Whether it was the production of parachutes from 1965 onwards or the presentation of hot air balloons at Macy’s Day Parade in New York in 2014, Raven had become a brand.

Tech for military and farming made Raven into a multi-million dollar business

A model of GPS technology for tractors manufactured by Raven at the Raven Industries head office in downtown Sioux Falls.  June 22, 2021

The modern company focuses on aerospace, plastics and precision agriculture, the latter of which caught the attention of CNH International, the world’s second-largest agricultural equipment manufacturer.

These revenue streams run into the millions of dollars as these are two major industries in need of advancements such as guided lasers for tractors or vehicles related to agriculture. And Raven makes them, so CNH this week announced a planned takeover of Raven Industries on June 21, 2021.

From the early days until now, Raven’s success has come from innovation and calculated risk-taking.

For example, the company recently bought the intellectual property rights to a standalone robotics company, completed a balloon project with Google, and made protective gowns for Sanford Health at the start of the pandemic. It also launched an initiative that led to the construction of a STEM building at South Dakota State University, marking a tangible investment and expanding its footprint in the industry.

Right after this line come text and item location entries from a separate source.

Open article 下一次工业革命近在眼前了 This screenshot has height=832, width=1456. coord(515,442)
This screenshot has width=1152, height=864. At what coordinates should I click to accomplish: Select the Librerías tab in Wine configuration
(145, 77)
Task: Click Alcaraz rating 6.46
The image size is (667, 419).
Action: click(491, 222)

After:WATCH: Why Raven Donated $ 5 Million To SDSU

From military plastics contracts to efforts to make agriculture cheaper and more automated, the company has grown into a team of 1,300 people.

And their goal of creating technology that saves farmers money and is more environmentally sustainable has helped him turn his long-standing friendship with CNH into a marriage.

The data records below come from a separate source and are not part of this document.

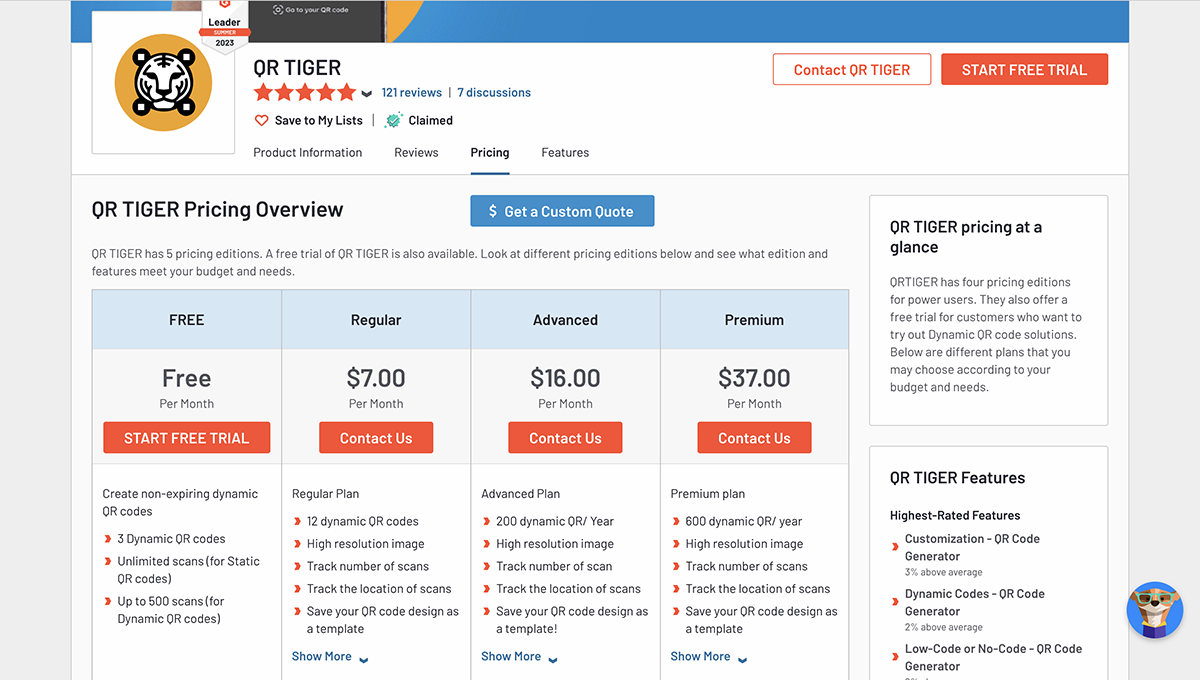Expand Show More under Regular plan
The width and height of the screenshot is (1200, 680).
[330, 657]
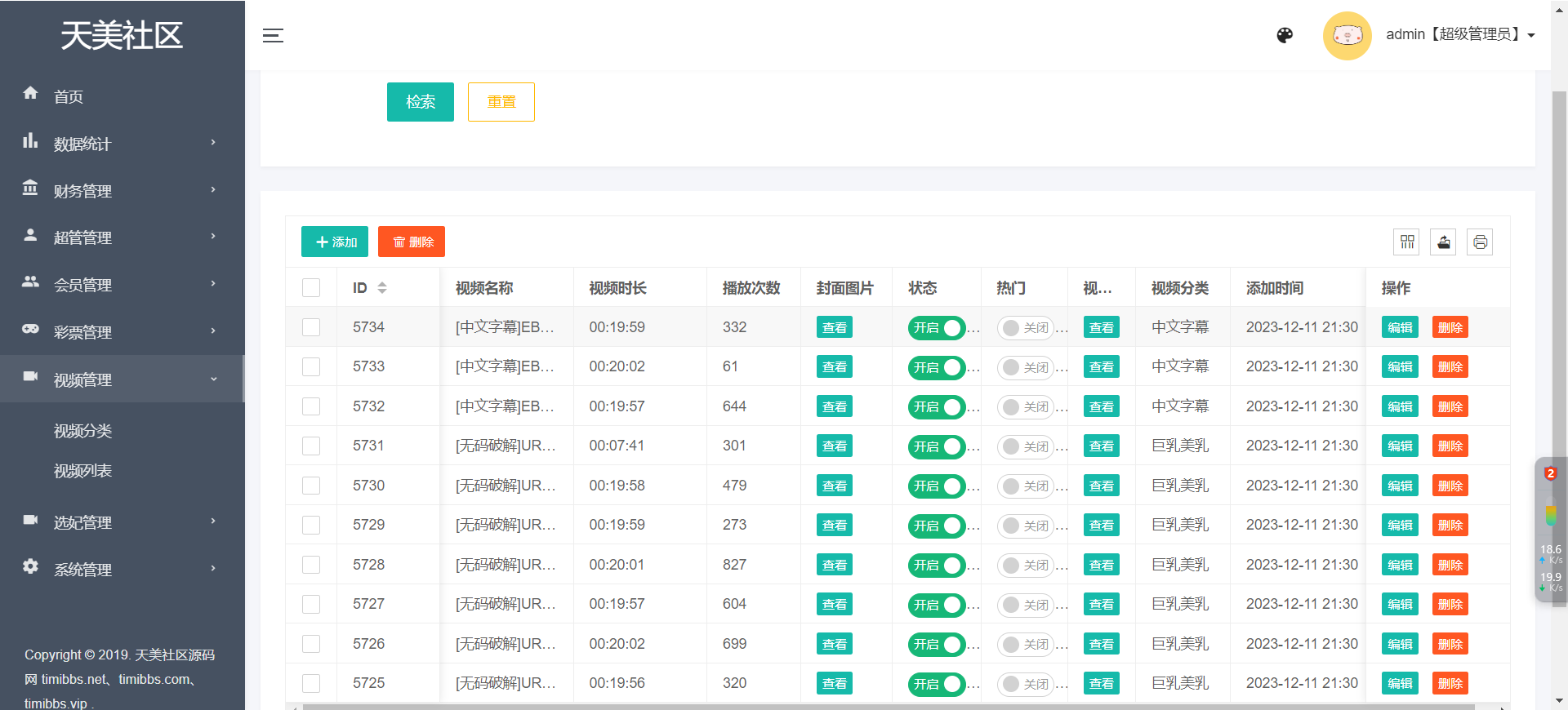Click the 检索 search button
Image resolution: width=1568 pixels, height=710 pixels.
(420, 102)

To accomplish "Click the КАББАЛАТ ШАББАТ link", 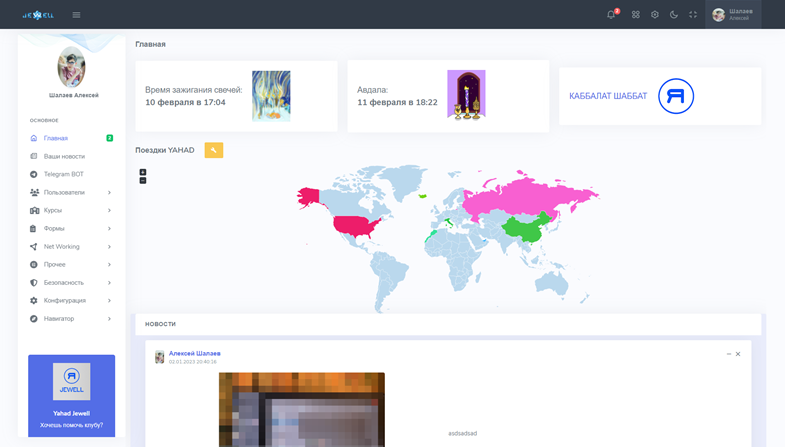I will tap(608, 96).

“Raven Industries has built an incredibly talented team,” said Rebecca Fabian, Head of Corporate Communications at CNH International.

CNH intends to integrate Raven into its agricultural equipment division. And its executives say they are excited to be working with the Sioux Falls company “not only to improve productivity and profitability, but also to promote more sustainable solutions and environmental stewardship.”

From hot air balloons of yesteryear to today’s driverless tractors, Raven endured and survived until her $ 2 billion purchase.

Now he continues to work to make agriculture more automated and is part of global agriculture and other industries with his new partnership, making Raven Industries a part of the agro-technological revolution.